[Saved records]
--- Start ---

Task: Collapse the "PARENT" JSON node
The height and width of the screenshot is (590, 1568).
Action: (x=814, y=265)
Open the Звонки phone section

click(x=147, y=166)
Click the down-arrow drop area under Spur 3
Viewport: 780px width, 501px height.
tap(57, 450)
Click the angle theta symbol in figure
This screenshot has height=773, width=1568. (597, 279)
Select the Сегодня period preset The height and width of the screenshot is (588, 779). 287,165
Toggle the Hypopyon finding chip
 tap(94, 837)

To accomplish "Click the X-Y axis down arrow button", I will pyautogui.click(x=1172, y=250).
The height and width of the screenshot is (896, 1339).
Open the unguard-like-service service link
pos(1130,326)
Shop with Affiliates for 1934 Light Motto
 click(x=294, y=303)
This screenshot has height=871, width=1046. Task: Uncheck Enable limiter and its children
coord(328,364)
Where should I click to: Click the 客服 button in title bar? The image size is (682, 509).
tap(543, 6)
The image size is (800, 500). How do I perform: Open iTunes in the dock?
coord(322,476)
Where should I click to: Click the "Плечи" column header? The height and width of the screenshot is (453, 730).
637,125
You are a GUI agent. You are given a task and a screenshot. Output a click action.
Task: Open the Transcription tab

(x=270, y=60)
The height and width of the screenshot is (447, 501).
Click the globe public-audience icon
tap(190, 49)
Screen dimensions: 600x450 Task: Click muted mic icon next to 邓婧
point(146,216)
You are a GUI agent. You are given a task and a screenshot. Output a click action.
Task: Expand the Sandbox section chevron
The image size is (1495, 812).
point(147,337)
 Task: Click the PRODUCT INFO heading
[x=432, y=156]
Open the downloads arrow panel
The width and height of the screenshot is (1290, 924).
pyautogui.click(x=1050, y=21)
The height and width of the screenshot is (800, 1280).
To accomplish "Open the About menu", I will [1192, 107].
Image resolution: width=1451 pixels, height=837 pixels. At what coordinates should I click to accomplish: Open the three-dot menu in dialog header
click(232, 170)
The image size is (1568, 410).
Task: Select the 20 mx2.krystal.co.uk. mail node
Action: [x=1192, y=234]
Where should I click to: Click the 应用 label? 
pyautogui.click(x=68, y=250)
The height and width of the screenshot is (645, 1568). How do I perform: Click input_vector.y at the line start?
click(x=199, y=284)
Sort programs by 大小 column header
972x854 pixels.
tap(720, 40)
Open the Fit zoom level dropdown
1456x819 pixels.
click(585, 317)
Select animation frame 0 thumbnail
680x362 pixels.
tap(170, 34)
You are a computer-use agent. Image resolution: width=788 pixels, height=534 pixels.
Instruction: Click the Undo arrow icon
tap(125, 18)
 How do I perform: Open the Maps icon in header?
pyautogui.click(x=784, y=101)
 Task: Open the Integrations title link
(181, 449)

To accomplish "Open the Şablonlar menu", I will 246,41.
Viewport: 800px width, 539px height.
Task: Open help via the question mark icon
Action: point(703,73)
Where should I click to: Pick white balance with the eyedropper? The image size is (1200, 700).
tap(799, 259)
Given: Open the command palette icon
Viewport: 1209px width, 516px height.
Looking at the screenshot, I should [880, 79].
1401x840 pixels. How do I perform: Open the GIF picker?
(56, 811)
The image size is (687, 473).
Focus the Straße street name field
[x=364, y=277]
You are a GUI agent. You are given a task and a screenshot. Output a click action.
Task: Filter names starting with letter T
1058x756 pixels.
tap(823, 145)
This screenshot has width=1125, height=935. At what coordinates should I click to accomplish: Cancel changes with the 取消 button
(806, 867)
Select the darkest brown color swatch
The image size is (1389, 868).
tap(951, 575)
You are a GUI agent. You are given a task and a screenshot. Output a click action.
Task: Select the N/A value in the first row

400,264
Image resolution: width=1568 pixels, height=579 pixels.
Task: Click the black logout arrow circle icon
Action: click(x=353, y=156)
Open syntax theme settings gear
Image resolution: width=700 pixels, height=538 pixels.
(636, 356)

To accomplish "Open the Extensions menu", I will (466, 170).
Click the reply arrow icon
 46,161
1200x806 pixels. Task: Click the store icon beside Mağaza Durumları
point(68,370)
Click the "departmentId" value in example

--- End ---

> [WHAT TO WORK ON] Reproduce the lines of the items above, from the line containing "The height and width of the screenshot is (800, 1280)." through the line containing "[x=364, y=277]", including both of those lines.

> [THE RESPONSE]
The height and width of the screenshot is (800, 1280).
To accomplish "Open the About menu", I will [1192, 107].
Image resolution: width=1451 pixels, height=837 pixels. At what coordinates should I click to accomplish: Open the three-dot menu in dialog header
click(232, 170)
The image size is (1568, 410).
Task: Select the 20 mx2.krystal.co.uk. mail node
Action: [x=1192, y=234]
Where should I click to: Click the 应用 label? 
pyautogui.click(x=68, y=250)
The height and width of the screenshot is (645, 1568). How do I perform: Click input_vector.y at the line start?
click(x=199, y=284)
Sort programs by 大小 column header
972x854 pixels.
tap(720, 40)
Open the Fit zoom level dropdown
1456x819 pixels.
click(585, 317)
Select animation frame 0 thumbnail
680x362 pixels.
tap(170, 34)
You are a computer-use agent. Image resolution: width=788 pixels, height=534 pixels.
Instruction: Click the Undo arrow icon
tap(125, 18)
 How do I perform: Open the Maps icon in header?
pyautogui.click(x=784, y=101)
 Task: Open the Integrations title link
(181, 449)

To accomplish "Open the Şablonlar menu", I will 246,41.
Viewport: 800px width, 539px height.
Task: Open help via the question mark icon
Action: point(703,73)
Where should I click to: Pick white balance with the eyedropper? The image size is (1200, 700).
tap(799, 259)
Given: Open the command palette icon
Viewport: 1209px width, 516px height.
Looking at the screenshot, I should [880, 79].
1401x840 pixels. How do I perform: Open the GIF picker?
(56, 811)
The image size is (687, 473).
Focus the Straße street name field
[x=364, y=277]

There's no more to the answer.